データ・モデリング分析

ストレージ、容量、冗長性および整合性に基づいて設計を分析します。

これまでに、実体とその関係の概念モデルを作成してきました。概念モデルからは、予想されるクエリーを使用してテーブル・スキーマを作成しました。データ・モデリングの最後のステップでは、論理設計を分析し、必要と思われる変更を突き止めます。これらの変更は、これから行ういくつかの設計の選択によって生じるパーティション・サイズの制限事項、データ整合性のコスト、およびパフォーマンス・コストを理解することによって必要となる場合があります。

効率的な操作を行うには、特定の制限内にパーティションのサイズを収める必要があります。

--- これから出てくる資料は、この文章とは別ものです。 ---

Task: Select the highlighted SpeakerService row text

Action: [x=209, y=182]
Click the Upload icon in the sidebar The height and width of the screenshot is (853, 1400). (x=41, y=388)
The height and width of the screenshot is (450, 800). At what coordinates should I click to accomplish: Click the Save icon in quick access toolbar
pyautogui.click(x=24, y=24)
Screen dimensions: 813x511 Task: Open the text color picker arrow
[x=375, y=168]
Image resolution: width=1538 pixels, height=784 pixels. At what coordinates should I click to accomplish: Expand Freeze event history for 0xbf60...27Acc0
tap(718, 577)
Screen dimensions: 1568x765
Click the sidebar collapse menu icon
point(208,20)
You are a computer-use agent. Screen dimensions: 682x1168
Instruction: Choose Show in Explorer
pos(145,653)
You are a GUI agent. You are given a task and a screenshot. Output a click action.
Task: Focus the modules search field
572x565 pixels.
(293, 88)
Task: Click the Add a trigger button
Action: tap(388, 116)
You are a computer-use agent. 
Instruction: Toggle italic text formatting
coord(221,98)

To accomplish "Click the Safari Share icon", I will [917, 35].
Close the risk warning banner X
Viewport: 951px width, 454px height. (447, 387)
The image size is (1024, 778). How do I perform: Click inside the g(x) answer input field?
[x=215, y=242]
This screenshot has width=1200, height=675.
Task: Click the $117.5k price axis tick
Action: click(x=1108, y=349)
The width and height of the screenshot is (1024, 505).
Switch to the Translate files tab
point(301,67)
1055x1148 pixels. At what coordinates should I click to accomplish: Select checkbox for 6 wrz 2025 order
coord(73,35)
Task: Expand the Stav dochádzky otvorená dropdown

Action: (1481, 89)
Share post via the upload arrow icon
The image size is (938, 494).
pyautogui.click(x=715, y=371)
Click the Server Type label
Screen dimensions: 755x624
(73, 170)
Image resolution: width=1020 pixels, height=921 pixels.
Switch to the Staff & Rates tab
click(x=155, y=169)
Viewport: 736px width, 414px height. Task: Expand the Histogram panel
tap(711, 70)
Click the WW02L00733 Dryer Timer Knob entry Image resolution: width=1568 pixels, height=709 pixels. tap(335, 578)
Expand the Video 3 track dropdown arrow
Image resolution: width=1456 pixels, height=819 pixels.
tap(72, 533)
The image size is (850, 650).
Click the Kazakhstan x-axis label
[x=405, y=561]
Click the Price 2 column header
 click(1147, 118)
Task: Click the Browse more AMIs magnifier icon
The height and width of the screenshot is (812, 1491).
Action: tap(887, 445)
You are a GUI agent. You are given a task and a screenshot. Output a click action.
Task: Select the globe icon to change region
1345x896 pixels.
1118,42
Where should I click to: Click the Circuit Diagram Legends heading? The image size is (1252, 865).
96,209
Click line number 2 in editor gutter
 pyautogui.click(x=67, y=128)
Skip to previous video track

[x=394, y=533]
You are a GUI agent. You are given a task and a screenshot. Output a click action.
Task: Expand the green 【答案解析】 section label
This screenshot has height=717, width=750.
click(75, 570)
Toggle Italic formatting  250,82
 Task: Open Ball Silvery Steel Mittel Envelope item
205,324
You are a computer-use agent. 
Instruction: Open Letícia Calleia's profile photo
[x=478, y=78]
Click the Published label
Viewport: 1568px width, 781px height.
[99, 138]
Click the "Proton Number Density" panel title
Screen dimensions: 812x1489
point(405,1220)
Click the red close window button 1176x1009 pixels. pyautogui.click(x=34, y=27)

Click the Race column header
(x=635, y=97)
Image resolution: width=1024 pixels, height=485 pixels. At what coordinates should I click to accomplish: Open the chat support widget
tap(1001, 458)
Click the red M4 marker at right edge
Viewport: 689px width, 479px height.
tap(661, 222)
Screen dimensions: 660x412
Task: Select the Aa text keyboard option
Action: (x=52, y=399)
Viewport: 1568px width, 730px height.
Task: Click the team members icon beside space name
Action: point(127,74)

パーティション・サイズの2つの測定値は、パーティション内の値の数と、ディスク上のパーティション・サイズです。パーティションごとの行の最大数に理論的な制限はありませんが、試行錯誤によって現実的な制限を判断できます。ディスク領域のサイズの決定はさらに複雑で、各テーブル内の行数、カラム数、プライマリ・キー・カラムおよび静的カラムが関与します。各アプリケーションは異なる効率パラメーターを保持しますが、目安としては、値の最大数を100,000項目以下、ディスク・サイズを100 MB以下にするのが最適です。

データの冗長性も考慮する必要があります。DataStax Enterpriseの分散設計によって、テーブル内で重複したデータと複数のパーティションの複製という2つの冗長性が生じます。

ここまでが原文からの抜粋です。